Her work is centered around education. Influenced by Brazilian educator Paulo Freire, Janet’s philosophy is that education should be for community empowerment. People should understand the story of their lives and study their neighborhoods. Janet emphasized that “we need to understand what came before us, and we need to learn from the past.” In 2009, she and her husband moved from Brooklyn to Newark, Ohio, a town made up of factories and working people. From talking and observing, she learned that the population was suffering, and they tended to blame themselves or each other for what was happening. She knew the blame should instead fall on those in power and organizations just looking to make a profit at their workers’ expense. Nobody was listening to the people of the town. In response, she and her husband founded The Freedom School in Licking County with the help of other groups committed to making a change. In an article about the school, she wrote, “We want to provide opportunities for education to expose and eliminate the conditions that caused people to be unemployed, poor, and uneducated.”
Life experiences of her own led her to this work. Janet has three master’s degrees in English, Library Science, and History, and has a Ph.D. in American History. Even with these degrees, much of her work has been funded by grants, making it temporary. The search for jobs has forced her to live in 10 states throughout her life. Her first move, from West Virginia to Tennessee, was at the age of ten when they closed the coal mines her father worked at. Janet can relate to the struggles of the working class because she is a part of the working class. There were times she had little money because it had to go towards necessities or medical costs, so she understands the burdens that the people in Newark carried.
Her challenges have shaped her beliefs about poverty.
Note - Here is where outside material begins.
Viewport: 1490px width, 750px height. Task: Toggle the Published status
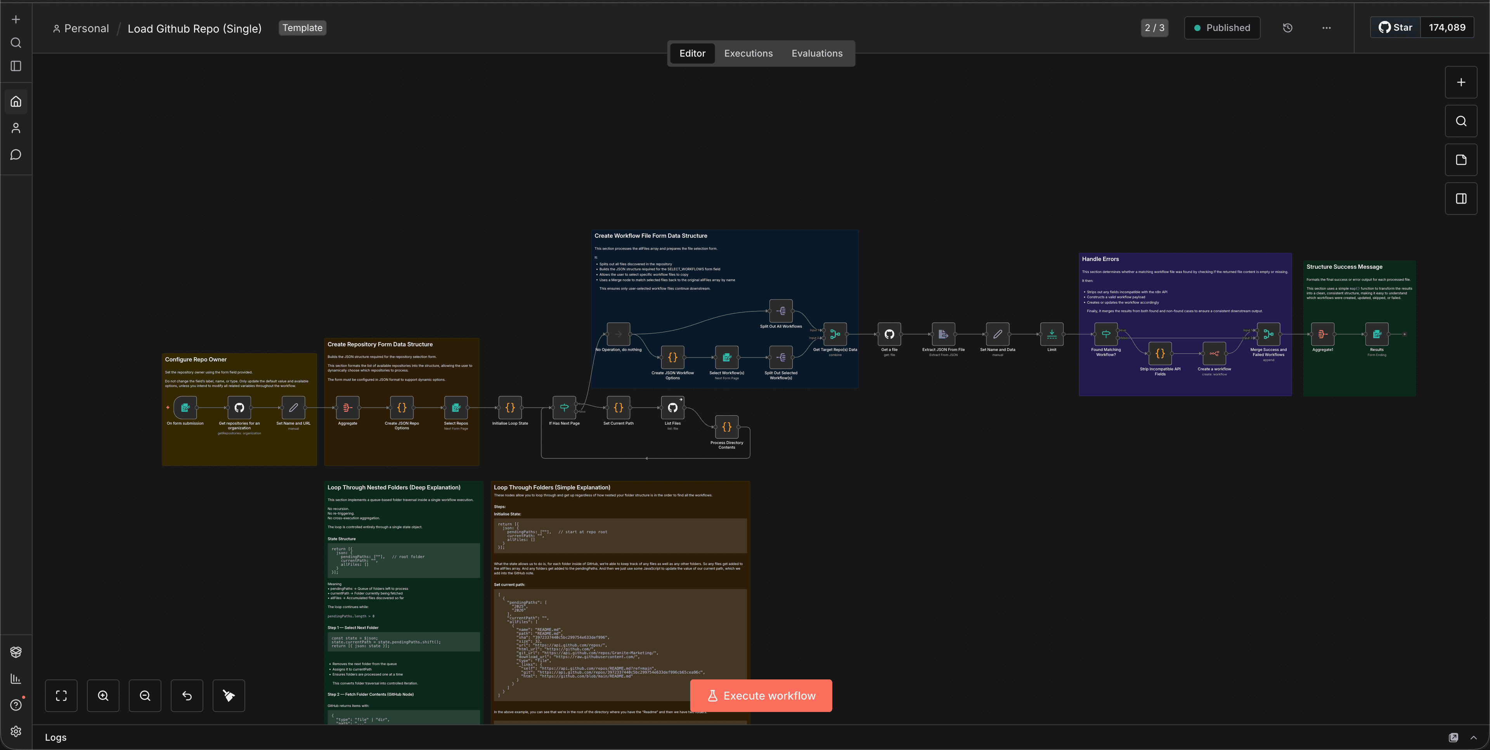(1222, 27)
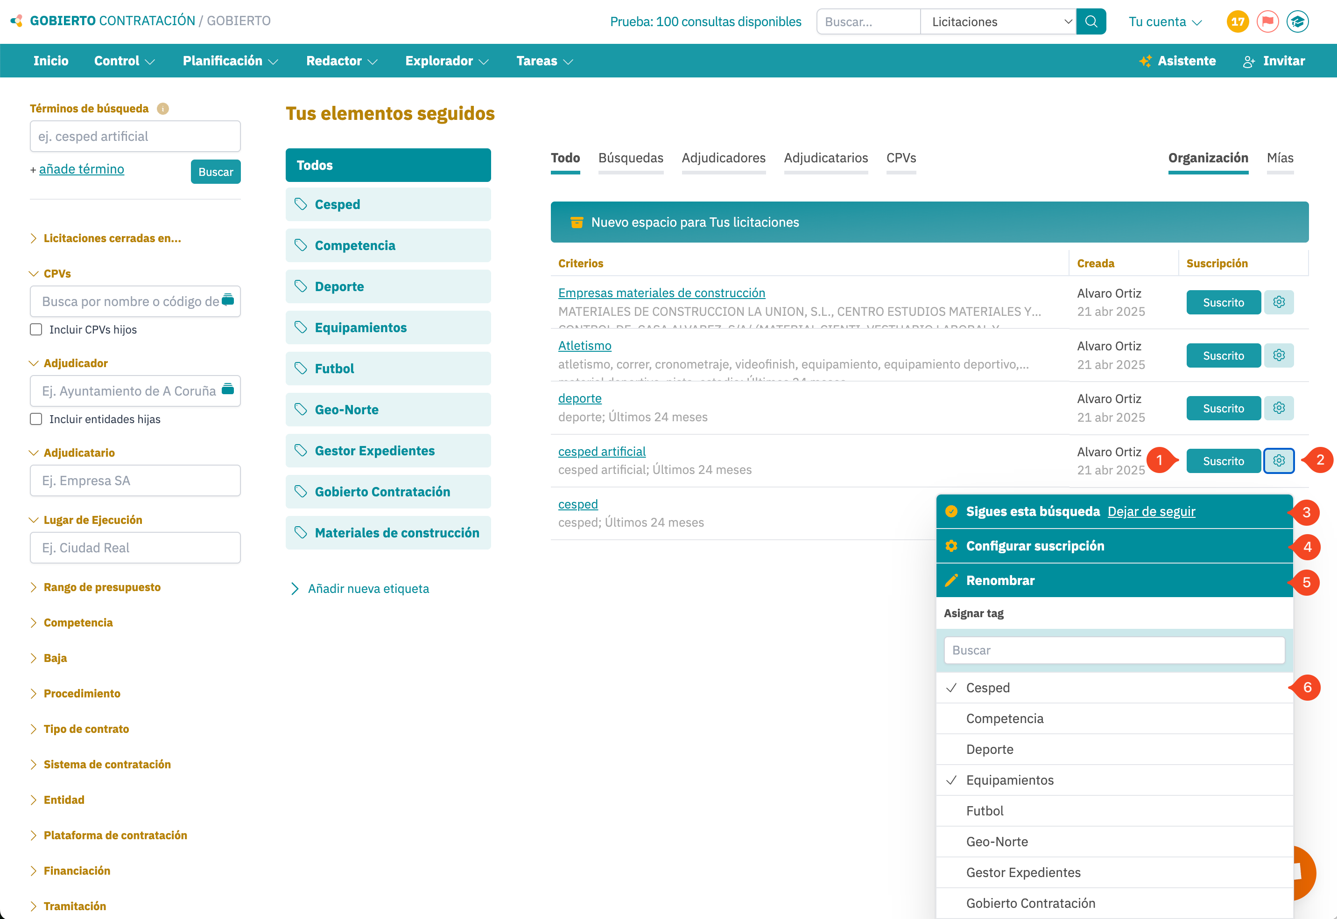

Janet attributes poverty to people not getting paid liveable wages and not having enough money because of uncontrollable outside factors. “If you go to a food pantry and talk to the people about why they’re there, half will tell you that they are there because they had cancer, and the other half will tell you it’s because their job disappeared,” she said. She acknowledges that people can become poor in an instant and the absurdity and injustice in that. In 1997, before her move to New York, Janet started a food pantry in Ohio. When she returned years later, she found that the people getting food were treated as if they had no rights. They were only allowed a limited amount of food (depending on how many social security numbers they presented) and could only come once a month. She was horrified but was able to partially change the practice. This is an example she shared to illustrate the importance of learning about your community and how it operates. With this knowledge, people can “uncover the power relationships in their society” and strive to break free.
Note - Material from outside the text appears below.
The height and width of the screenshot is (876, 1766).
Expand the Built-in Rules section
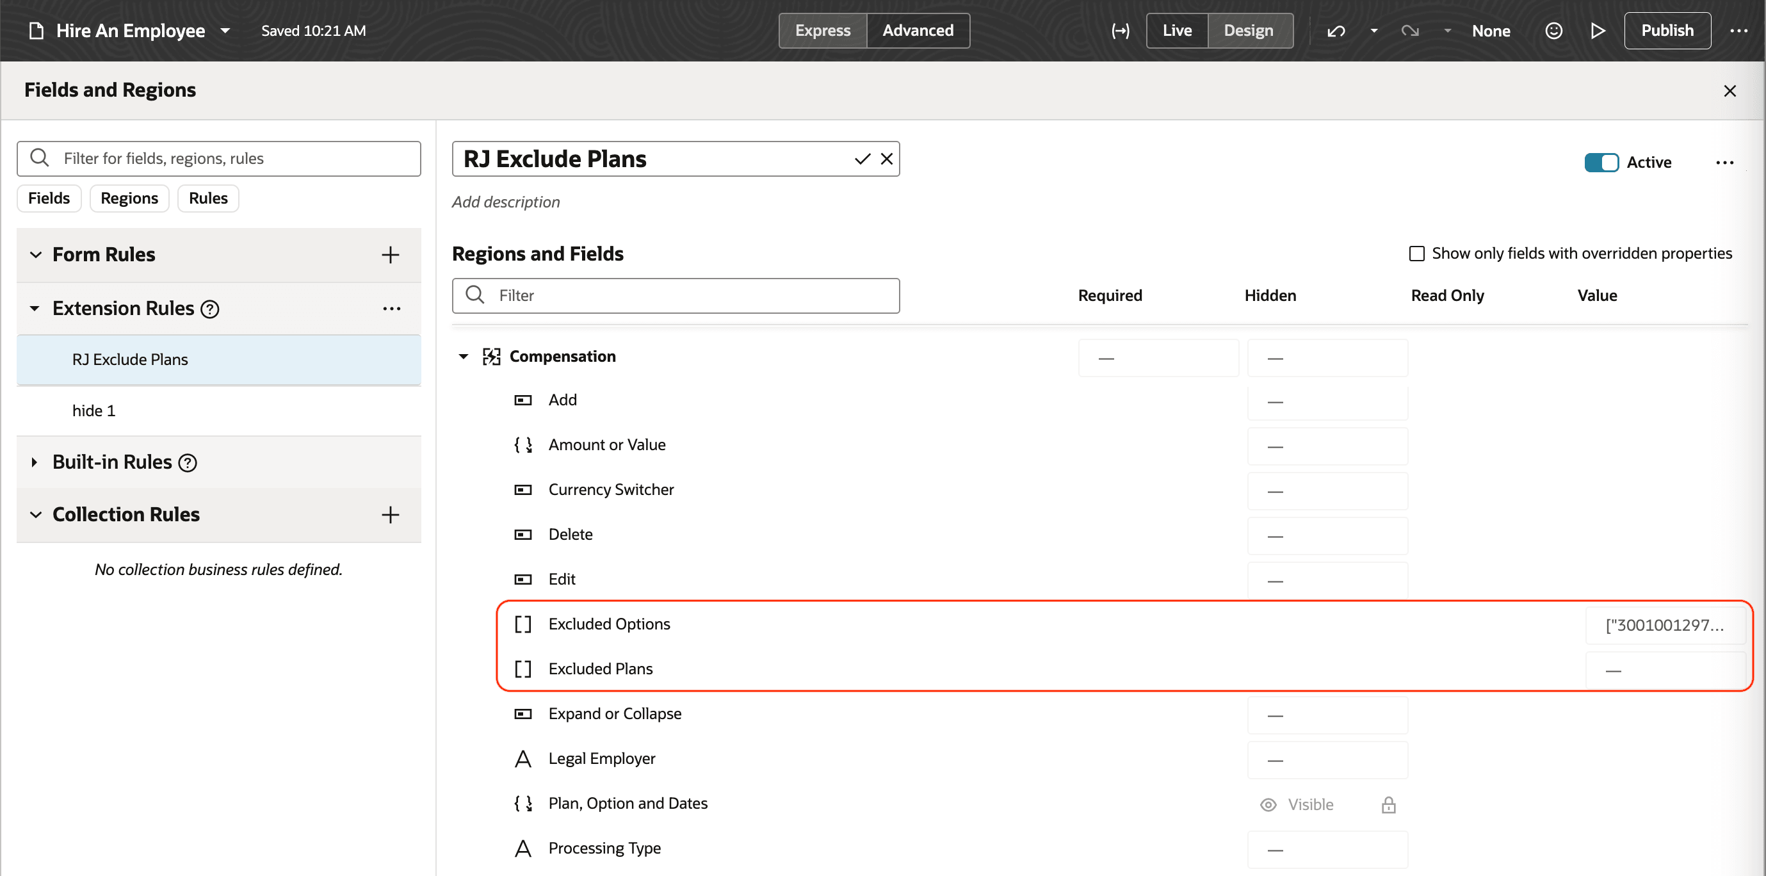point(34,463)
Another objective of The Freedom School comes from what Janet learned in her years spent in academia. She observed that oftentimes the purpose of education is to learn how to participate in academic conversations and share your research. But, she realized that nobody was talking to the people that lived through the history and issues they studied. A main goal of The Freedom School is to listen to and learn from people and create plans for change together from there. She also identified a big concern with current education: inaccessibility. Because individuals have to pay to learn, many people that work or cannot afford college lose the opportunity for education. Additionally, the books she read for research were dense and difficult to understand; she wants books with the same material formatted in an easier way to understand. The Freedom School intended to make education accessible to anyone willing to learn about their communities and how they are being stripped of their power. “We need to make sure the people in the present can understand what is being said without having to spend their whole lives studying so they can understand the conversation,” she explained.
In its entirety, the goal of Janet’s work and The Freedom School is to open the conversation to people struggling, listen to their concerns, and to train new leadership and work to solve them. Janet has learned that their problems and needs are different from what people studying from afar claim. Her mission was to notice these people and care for them, unlike those in power. The hope is that they stop misdirecting their blame to themselves. She says this process is difficult and long but well worth it. Janet Greene and her school is a catalyst for this change. “I want to be the crack in the ivory tower…the place where all the information gets out,” she expressed. “I want to tear down the wall.”